Compensatory Brain Changes May Increase Dementia Risk Associated with Hearing Impairment
Hearing loss affects more than 60 percent of adults aged 70 and older in the United States and is known to be related to an increased risk of dementia. The reason for this association is not fully understood.
Research on Hearing Impairment and Brain Changes
In a quest to fully grasp this connection, scientists from the University of California San Diego and Kaiser Permanente Washington Health Research Institute conducted hearing tests and magnetic resonance imaging (MRI) to explore the correlation between hearing impairment and differences in specific brain regions.
Study Findings
Published in the November 21, 2023 issue of the Journal of Alzheimer’s Disease, researchers revealed that participants in their observational study displayed microstructural differences in the auditory areas of the temporal lobe as well as in the frontal cortex involved with speech and language processing, and areas responsible for executive function.
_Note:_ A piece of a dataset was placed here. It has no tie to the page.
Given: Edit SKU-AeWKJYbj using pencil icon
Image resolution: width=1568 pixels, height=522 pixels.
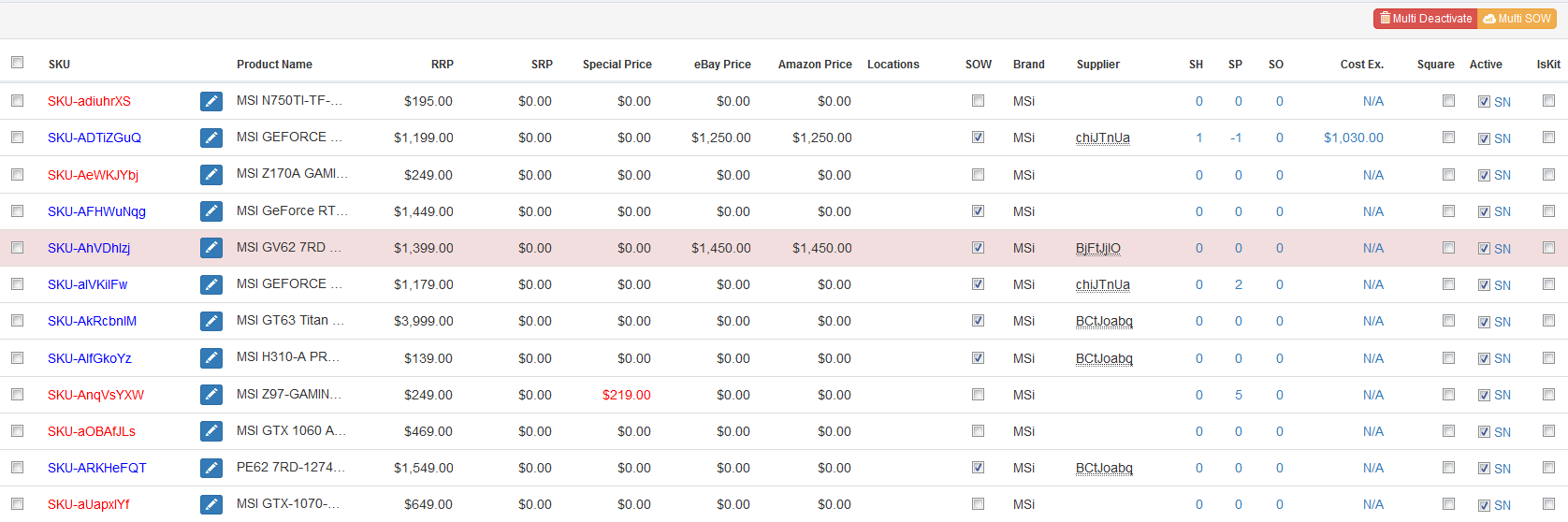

According to principal investigator Linda K. McEvoy, Ph.D., UC San Diego Herbert Wertheim School of Public Health and Human Longevity Science professor emeritus and senior investigator at the Kaiser Permanente Washington Health Research Institute, “These findings suggest that hearing impairment might lead to changes in brain regions related to sound processing and attention. The extra mental effort to comprehend sounds may trigger brain changes that heighten the risk of dementia.”
Preventive Measures and Study Methodology
“If so, interventions that help reduce the cognitive effort required to understand speech — such as the use of subtitles on television, live captioning, hearing aids, and seeking quiet environments — could be important in safeguarding the brain and reducing dementia risk,” explained McEvoy.
The analysis, designed and led by McEvoy and co-authored by Emilie T. Reas, Ph.D., was based on data collected from the Rancho Bernardo Study of Health Aging, a longitudinal cohort study of residents of the Rancho Bernardo suburb in San Diego that launched in 1972. For this analysis, 130 study participants underwent hearing threshold tests in research clinic visits between 2003 and 2005 and subsequently underwent MRI scans between 2014 and 2016.
Conclusion and Recommendations
The study’s results imply that hearing impairment is associated with specific brain changes resulting from sensory deprivation and the increased mental effort needed to understand auditory stimuli.
“The findings stress the importance of protecting one’s hearing by avoiding prolonged exposure to loud sounds, using hearing protection when exposed to loud tools, and minimizing the use of ototoxic medications,” said co-author Emilie T. Reas, Ph.D., assistant professor at the UC San Diego School of Medicine.
Reference: “Elevated Pure Tone Thresholds Are Associated with Altered Microstructure in Cortical Areas Related to Auditory Processing and Attentional Allocation” by Linda K. McEvoy, Jaclyn Bergstrom, Donald J. Hagler Jr, David Wing and Emilie T. Reas, 21 November 2023, Journal of Alzheimer’s Disease.
DOI: 10.3233/JAD-230767
Co-authors include: Jaclyn Bergstrom, Donald J. Hagler Jr, David Wing, and Emilie T. Reas, all of UC San Diego.
This research was funded, in part, by the National Institute on Aging (R00AG057797, R01AG077202, R01AA021187) and the American Federation for Aging Research/McKnight Foundation (311122-00001). Data collection for the Rancho Bernardo Study of Healthy Aging was provided primarily by the National Institutes of Health (HV012160, AA021187, AG028507, AG007181, DK31801, HL034591, HS06726, HL089622). Archiving and sharing of Rancho Bernardo study data was supported by the National Institute on Aging (AG054067).
Disclosures: Donald J. Hagler Jr is listed as an inventor on US Patent 9,568,580, 2017, “Identifying white matter fiber tracts using magnetic resonance imaging (MRI).” Other authors report no conflicts of interest.